48. Apakah Bpk/Ibu/Sdr sebagai Nasabah pernah mengadakan kerjasama dengan pimpinan atau pegawai Bank tersebut ?Jawab : a. Pernah; b. Kadang-kadang pernah; c. Tidak pernah.
49. Menurut Bpk/Ibu/Sdr sebagai Nasabah, apakah adanya kerjasama antara pegawai bank dengan Nasabah, dirasakan adanya sesuatu yang memaksa dan memberatkan ?Jawab : a. Ya merasakan; b. Sedikit merasakan; c. Tidak sama sekali.
133
50. Menurut Bpk/Ibu/Sdr sebagai Nasabah, apakah adanya kerjasama antara pegawai bank dengan Nasabah, merupakan sesuatu yang menguntungkan bagi kedua pihak ?Jawab : a. Ya menguntungkan; b. Sedikit menguntungkan; c. Tidak sama sekali.
51. Bagaimana perasaan Bpk/Ibu/Sdr sebagai Nasabah, jika kerjasama dengan pihak Bank tersebut memberikan keuntungan ?Jawab : a. Puas; b. Kurang puas; c. Tidak puas.
52. Apakah dengan adanya kerjasama antara Bpk/Ibu/Sdr sebagai Nasabah dengan pihak Bank, menimbulkan perlakuan yang berbeda kepada para Nasabah ?Jawab : a. Tidak sama sekali; b. Sedikit membedakan; c. Sangat membedakan.
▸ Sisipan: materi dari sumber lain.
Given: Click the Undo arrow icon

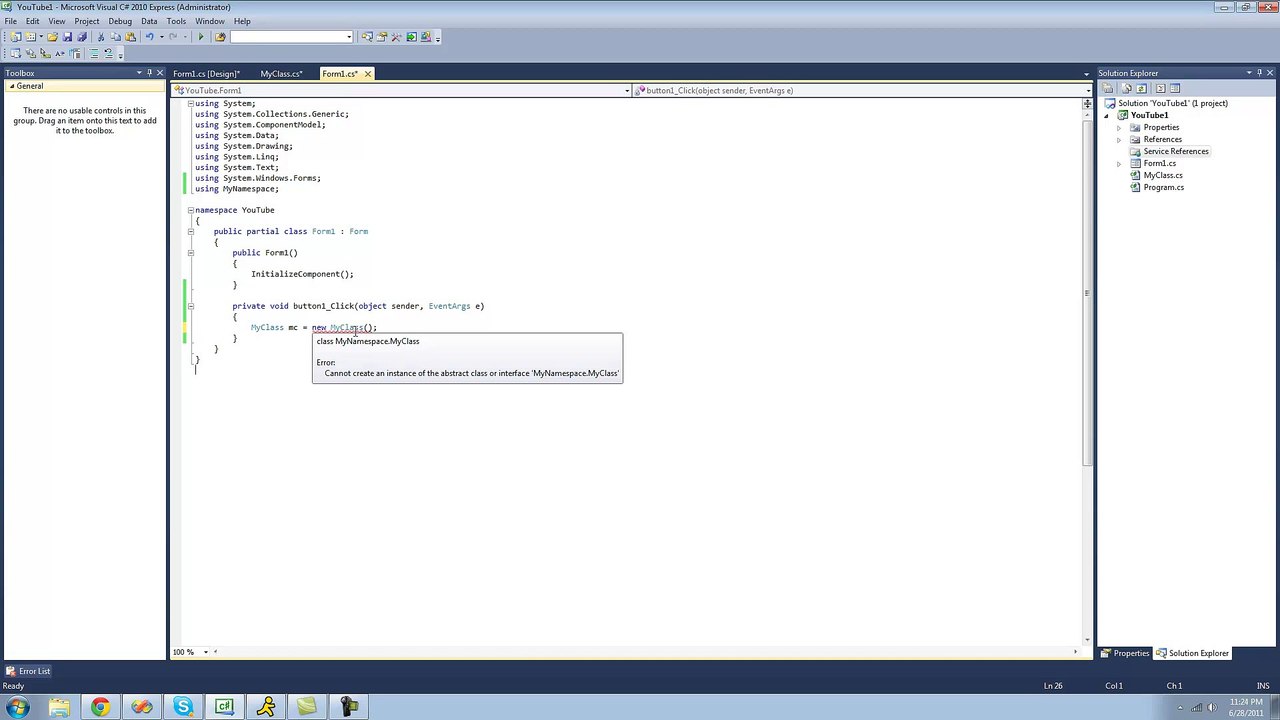Looking at the screenshot, I should pos(150,37).
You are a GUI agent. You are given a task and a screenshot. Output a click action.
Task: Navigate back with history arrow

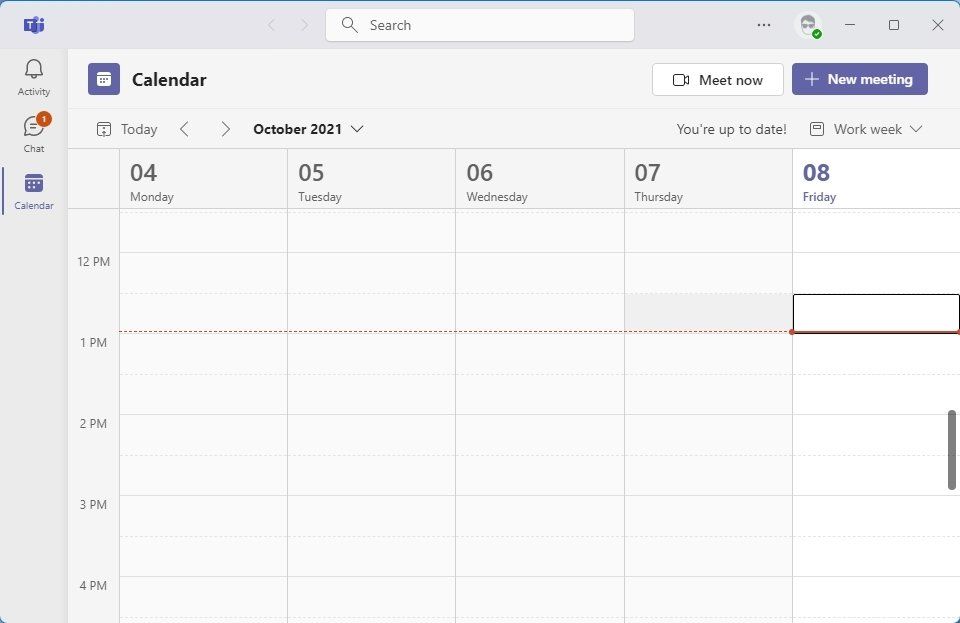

53. Apakah dengan adanya kerjasama antara Bpk/Ibu/Sdr sebagai Nasabah dengan pihak Bank, dapat menunjang untuk memperoleh fasilitas kredit yang diberikan ?Jawab : a. Tidak sama sekali; b. Sedikit menunjang; c. Sangat menunjang.
54. Apakah dengan adanya kerjasama antara Bpk/Ibu/Sdr sebagai Nasabah dengan pihak Bank, dapat mendorong pengembalian kredit tepat waktu sesuai kontrak kreditnya ?Jawab : a. Mendorong; b. Kadang-kadang mendorong; c. Tidak mendorong.
55. Apakah dengan adanya kerjasama antara Bpk/Ibu/Sdr sebagai Nasabah dengan pihak Bank, dapat mempengaruhi pengawasan dalam pemberian kredit kepada Nasabah ?
Jawab : a. Sangat berpengaruh;b. Sedikit berpengaruh;c. Tidak berpengaruh.